- [Page extract]
The results of this new dating have implications for research into ecosystems and fossils from other fossil deposits of similar age that, like Bromacker, formed on the supercontinent Pangaea. The age of these fossils can now be determined more accurately thanks to correlation with the Bromacker fossils, which have now been precisely dated.
“This exceptional fossil site, which provides so much information about Permian ecosystems, required precise dating to become a global reference for biostratigraphic, palaeoclimatic and evolutionary studies. Careful exploration of the Bromacker site led to this unexpected but urgently needed discovery of an ash layer containing well-preserved zircon crystals,” says Dr Lorenzo Marchetti, lead author and researcher at the Museum für Naturkunde Berlin.
The new age has implications for our scientific understanding of early ecosystems and terrestrial vertebrates: the food web as we know it today developed earlier than previously thought. The time span between the first appearance of herbivores and the development of modern food webs was shorter, demonstrating that the evolution of the Bromacker organisms proceeded more rapidly than previously thought. Thanks to the new dating, it is now clear that all these evolutionary innovations and the transition to a more seasonal climate occurred significantly earlier than the scientific community had previously assumed.

[Rows of pointing data]

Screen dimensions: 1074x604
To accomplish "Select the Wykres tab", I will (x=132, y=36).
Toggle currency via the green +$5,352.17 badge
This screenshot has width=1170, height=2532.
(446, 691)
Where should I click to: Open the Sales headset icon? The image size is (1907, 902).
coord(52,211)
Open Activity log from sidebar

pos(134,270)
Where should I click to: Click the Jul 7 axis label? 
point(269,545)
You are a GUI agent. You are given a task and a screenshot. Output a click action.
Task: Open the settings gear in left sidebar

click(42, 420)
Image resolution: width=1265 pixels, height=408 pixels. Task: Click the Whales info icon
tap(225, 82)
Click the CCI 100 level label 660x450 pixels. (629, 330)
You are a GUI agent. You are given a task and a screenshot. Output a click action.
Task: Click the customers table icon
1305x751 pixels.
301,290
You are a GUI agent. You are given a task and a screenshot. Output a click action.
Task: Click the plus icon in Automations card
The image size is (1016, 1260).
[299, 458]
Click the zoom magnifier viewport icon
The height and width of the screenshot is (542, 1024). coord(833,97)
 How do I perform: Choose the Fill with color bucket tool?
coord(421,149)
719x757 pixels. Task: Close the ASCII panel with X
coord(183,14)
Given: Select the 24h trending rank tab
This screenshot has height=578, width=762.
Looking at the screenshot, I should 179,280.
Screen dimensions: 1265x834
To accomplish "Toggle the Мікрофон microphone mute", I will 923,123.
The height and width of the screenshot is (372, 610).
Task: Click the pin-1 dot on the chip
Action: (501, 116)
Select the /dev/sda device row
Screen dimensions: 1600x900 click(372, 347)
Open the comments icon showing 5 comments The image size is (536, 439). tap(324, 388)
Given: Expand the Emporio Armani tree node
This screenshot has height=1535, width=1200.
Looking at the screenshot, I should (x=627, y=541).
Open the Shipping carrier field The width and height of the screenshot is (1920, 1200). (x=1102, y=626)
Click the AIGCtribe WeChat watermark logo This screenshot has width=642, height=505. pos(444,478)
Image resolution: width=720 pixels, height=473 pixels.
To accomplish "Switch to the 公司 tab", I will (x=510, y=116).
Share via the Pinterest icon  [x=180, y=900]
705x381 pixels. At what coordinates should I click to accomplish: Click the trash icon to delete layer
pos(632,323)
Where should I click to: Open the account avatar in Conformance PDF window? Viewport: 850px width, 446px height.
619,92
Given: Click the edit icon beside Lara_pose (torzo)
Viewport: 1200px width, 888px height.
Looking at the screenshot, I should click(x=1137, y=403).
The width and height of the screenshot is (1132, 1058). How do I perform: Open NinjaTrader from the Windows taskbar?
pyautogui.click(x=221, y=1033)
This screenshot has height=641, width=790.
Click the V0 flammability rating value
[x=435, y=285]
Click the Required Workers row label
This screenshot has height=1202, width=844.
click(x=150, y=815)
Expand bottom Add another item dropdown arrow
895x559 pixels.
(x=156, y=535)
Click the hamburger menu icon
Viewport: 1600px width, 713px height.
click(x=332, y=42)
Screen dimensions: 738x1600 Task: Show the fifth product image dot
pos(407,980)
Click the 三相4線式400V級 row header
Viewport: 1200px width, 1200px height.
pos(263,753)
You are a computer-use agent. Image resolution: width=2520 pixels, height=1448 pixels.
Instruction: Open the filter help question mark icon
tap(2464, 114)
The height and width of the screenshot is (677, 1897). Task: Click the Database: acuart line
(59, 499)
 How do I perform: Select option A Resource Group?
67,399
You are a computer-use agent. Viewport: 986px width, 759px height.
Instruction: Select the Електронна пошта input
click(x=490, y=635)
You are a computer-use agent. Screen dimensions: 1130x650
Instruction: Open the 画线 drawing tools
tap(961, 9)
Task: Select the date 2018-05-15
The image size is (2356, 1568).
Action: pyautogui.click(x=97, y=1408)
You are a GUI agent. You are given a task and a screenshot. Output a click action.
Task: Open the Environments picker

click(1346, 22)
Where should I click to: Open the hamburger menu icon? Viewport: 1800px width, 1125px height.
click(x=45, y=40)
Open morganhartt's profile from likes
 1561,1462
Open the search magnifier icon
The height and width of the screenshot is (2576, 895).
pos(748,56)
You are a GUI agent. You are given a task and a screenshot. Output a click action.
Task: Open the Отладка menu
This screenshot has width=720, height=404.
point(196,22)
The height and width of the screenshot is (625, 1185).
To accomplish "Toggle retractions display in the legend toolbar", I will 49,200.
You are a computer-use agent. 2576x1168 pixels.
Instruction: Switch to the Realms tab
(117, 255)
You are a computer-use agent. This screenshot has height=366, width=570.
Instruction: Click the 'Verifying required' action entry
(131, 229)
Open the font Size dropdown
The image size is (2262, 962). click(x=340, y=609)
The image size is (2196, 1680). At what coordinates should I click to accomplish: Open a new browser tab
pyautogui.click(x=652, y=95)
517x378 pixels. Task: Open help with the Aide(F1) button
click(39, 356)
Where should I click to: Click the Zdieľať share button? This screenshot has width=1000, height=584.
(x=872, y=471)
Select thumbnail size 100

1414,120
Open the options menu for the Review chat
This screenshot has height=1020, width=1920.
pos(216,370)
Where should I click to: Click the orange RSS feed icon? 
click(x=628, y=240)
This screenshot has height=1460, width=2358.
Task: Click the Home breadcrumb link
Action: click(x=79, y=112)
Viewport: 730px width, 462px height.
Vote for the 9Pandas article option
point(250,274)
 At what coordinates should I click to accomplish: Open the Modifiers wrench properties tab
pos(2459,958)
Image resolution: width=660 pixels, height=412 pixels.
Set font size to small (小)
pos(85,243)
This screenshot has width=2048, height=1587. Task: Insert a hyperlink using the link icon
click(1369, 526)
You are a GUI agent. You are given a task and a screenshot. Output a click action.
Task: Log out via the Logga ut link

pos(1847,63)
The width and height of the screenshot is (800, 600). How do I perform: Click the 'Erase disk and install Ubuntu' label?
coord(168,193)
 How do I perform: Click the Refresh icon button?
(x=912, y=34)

- [What you have to do]
Could you extract the part of the passage on dating the Bromacker fossil site from "The new age" up to and including "had previously assumed.", copied word for word?

- [Reply]
The new age has implications for our scientific understanding of early ecosystems and terrestrial vertebrates: the food web as we know it today developed earlier than previously thought. The time span between the first appearance of herbivores and the development of modern food webs was shorter, demonstrating that the evolution of the Bromacker organisms proceeded more rapidly than previously thought. Thanks to the new dating, it is now clear that all these evolutionary innovations and the transition to a more seasonal climate occurred significantly earlier than the scientific community had previously assumed.